START PASSAGE TO READ

River Threatens China Quake Survivors
CHENGDU, China — Wedged between two fractured mountains, engineers, construction workers and soldiers were racing Wednesday to relieve pressure on a dammed river that threatens millions of people who live downstream, most of them survivors of the earthquake on May 12 that ranks as one of China’s deadliest natural disasters in 30 years.
Times reporters are answering readers’ questions about the earthquake, its aftermath and the Chinese government’s response.
A list of agencies providing relief in the earthquake zone.
During the past two days, more than 600 people have been working around the clock to create a sluice above the village of Tianlin, according to Xinhua, the official Chinese news agency. The channel, being dug by hand and with excavating machines that were airlifted to the site, would drain water from a fast-rising reservoir created by an avalanche of rock and mud that spilled into the river, the Bai He, during earthquake.
In recent days, at least 160,000 people have been evacuated, although hundreds of thousands of others are still living downstream, most of them in temporary camps that are proving a formidable challenge to the government as it struggles to provide food, water and shelter for more than 15 million displaced people.
Government officials on Wednesday raised the quake’s death toll by 1,000, to 68,100; another 21,000 people are still missing.
Engineers have said they need at least a week to dig a drainage canal to reduce pressure on the dam, which is blocking the Bai He two miles upstream from the devastated town of Beichuan.

END PASSAGE TO READ
START EXTRACTED INFORMATION

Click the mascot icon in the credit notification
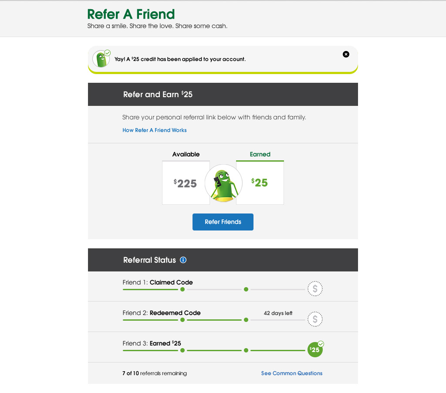Screen dimensions: 446x393 101,59
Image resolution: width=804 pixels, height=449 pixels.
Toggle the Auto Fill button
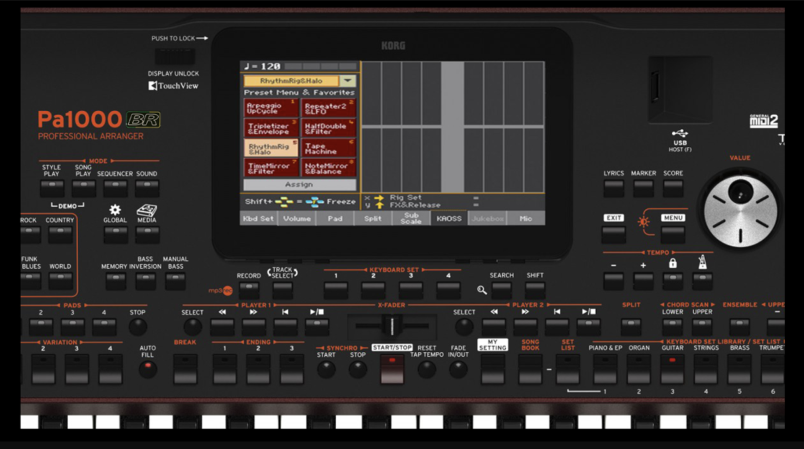[x=147, y=369]
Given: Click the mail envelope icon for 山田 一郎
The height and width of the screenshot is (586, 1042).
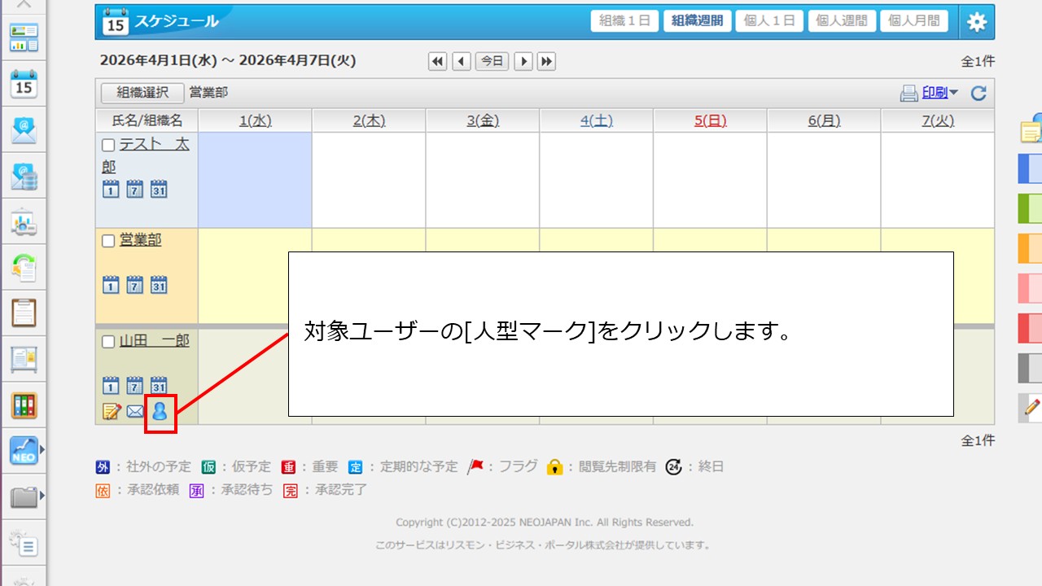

END EXTRACTED INFORMATION

EXPLORE THE MATERIAL =>
A: Decide whether each statement below agrees with the report on the dammed river threatening China's earthquake survivors. Answer yes or no for each, and quote the words from the report that settle it.
(i) More than 600 people have been working without a break to build a sluice above the village of Tianlin.
(ii) On Wednesday, government officials lowered the earthquake's death toll.
(iii) The dam blocks the Bai He two miles downstream from Beichuan.
B: Write what comes next in the report on the dammed river threatening China's earthquake survivors, starting after its last sentence.

REPLIES =>
A:
(i) Yes: "more than 600 people have been working around the clock to create a sluice above the village of Tianlin"
(ii) No: "Government officials on Wednesday raised the quake’s death toll by 1,000, to 68,100"
(iii) No: "which is blocking the Bai He two miles upstream from the devastated town of Beichuan"

B:
During an earthquake relief cabinet meeting in Beijing, Hui Liangyu, a vice premier, expressed urgency, saying “any negligence will cause new disasters to people who have already suffered the quake,” Xinhua said on Wednesday. During the same meeting on Tuesday, Prime Minister Wen Jiabao told ministers that alleviating the risk of flooding from 34 so-called quake lakes was “the most pressing task” for the government. Officials also announced that $29 million in emergency funds would be allocated to the effort.
One water resources official told Agence France-Presse that the evacuations were moving too slowly. “Sometimes local governments think that evacuation is too much trouble, and they’re betting it won’t really be necessary, because they’re not sure how big the risk might be,” he said.
Cai Qihua, a local water management official, told The China Daily that the water was quickly approaching the top of the rubble wall, rising nearly 7 feet a day. He said another 75 feet remained until the water reached the top of the dam, although it is not clear whether that would cause the barrier to crumble.
Japanese officials said they were considering a Chinese request to provide tents and blankets to the homeless. During a press conference in Tokyo, Nobutaka Machimura, Japan’s chief cabinet secretary, said Wednesday it was unclear whether Beijing would allow the Japanese military aircraft to deliver aid. If so, it would mark the first time that the military would touch down on Chinese soil since Japan’s brutal World War II occupation.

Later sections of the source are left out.